CONCLUSION
CONCLUSION: We hope that this paper has enabled you to understand a feature of Objectivity/DB that is one of its greatest strengths. What may appear initially as bump in the smooth road is really a stepping stone that enables the software engineer to solve problems more elegantly. We have shown through examples that combining traditional thinking and design methodology with Objectivity’s container architecture results in powerful and unique solutions that you may not have realized were possible. Furthermore, with the flexibility offered only by Objectivity/DB in the aspect of locking granularity versus throughput, you can customize your application in ways impossible with other ODBMs. By taking advantage of the container architecture, high throughput, storage flexibility, security and scalability are much more easily obtained when compared with other architectures.
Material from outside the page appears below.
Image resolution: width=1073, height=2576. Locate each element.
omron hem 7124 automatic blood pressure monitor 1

APPENDIX: Container Pools Pattern Implementation
This section gives a sample implementation of the Container Pools Pattern
discussed earlier in this white paper.
Object Creation/Deletion Abstraction: The main area where encapsulation is key is in the area of object creation and deletion. The application developer is used to having the new operator to create objects. We will prevent this by making constructors protected.
The first step is to make the constructors for your persistent-capable classes protected to prevent the application developer from using them directly. Next, you write static create methods for each of these classes which create objects and return handles to them.
Example:
class Data_node : public Graph_node {
public:
static ooHandle(Data_node)& create(ooHandle(Data_node)&
inout, Const ooVString& value);
void send_results();
protected:
Data_node(ooVstring s):Graph_node(s) {}
private:
static ContainerPool pool;
};
ooHandle(Data_node)& Data_node:
:create(ooHandle(Data_node)& inout, Const ooVString& value)
{
inout = new (pool.pickOne(false)) Data_node(value);
return inout;
}
In the example above, the application developer would call the create method and get back an ooHandle to the new persistent object. Note that the create method as implemented above delegates the responsibility of the physical placement of the object to the pool object which is of type ContainerPool. This object’s sole function is to return a useful container whenever its method pickOne() is called.
The advantage of doing abstraction of the creation and deletion of these persistent objects give you three advantages:
- No need to use containers by the application developer
- To change the way an object is created/destroyed, you only need to modify the create or destroy method
- It is easy to search for code where you are creating or destroying certain objects by searching for classname::create or classname::destroy
A ContainerPool Class
The pool object above is of the ContainerPool class which we will now discuss. This class is available for download from the Objectivity InfoCenter, and can be used as-is, or adapted to suit your own needs. This class is general-purpose enough to permit distribution of objects across multiple hosts, directories and databases. There is a simpler facility for managing pools of containers in a single database, which is part of the d_session class, which is also available on the InfoCenter.
This particular ContainerPool class can be persistent (embedded in another persistent-capable class) or transient. Note that all containers themselves are persistent but the pool object itself can be persistent or transient. A persistent container pool does not have to be reinitialized each time a new process needs it and can be shared among multiple clients. However, if it maintains state information such as how many times a container has been requested from it, or which is the next container to be used, there could be lock contention because you need an update lock on the container pool each time you call member functions which change the state information. If multiple container pools exist which effectively “share” the same real pool of containers, this is perhaps preferable to having to share the single ContainerPool object.
Each ContainerPool instance holds onto an ooVArray(ooRef(ooContObj)) and each call to pickOne() returns an ooRef to one of the container in this array. The actual rules to determine which container is returned can depend on your own pickOne() implementation. For a more intelligent distribution mechanism, you can subclass ContainerPool and add more pickOne() methods which take different kinds of arguments including objects for clustering hints to the ContainerPool.
The ContainerPool class must be initialized once during its lifetime with the init() member function. This member function takes three forms.
- A reference to an existing container which causes pickOne() to return the same container for all subsequent calls. This is useful for simple single-user benchmarks.
- A name, number of databases and number of containers per database so that init() can create them.
- A dbspec object, where you must pass an object that implements
the following interface:
class Dbspec {
public:
virtual int numDBs() const = 0;
virtual const char* host(int I) const = 0;
virtual const char* path(int I) const = 0;
virtual const char* sysname(int I) const = 0;
};
As long as your derived class supports this interface and returns valid hostnames, pathnames and so on, you can implement the class in any number of ways. Using this form of init allows objects to be distributed across multiple hosts, as well as multiple databases. To change the distribution scheme, you only need to modify your own Dbspec-derived class.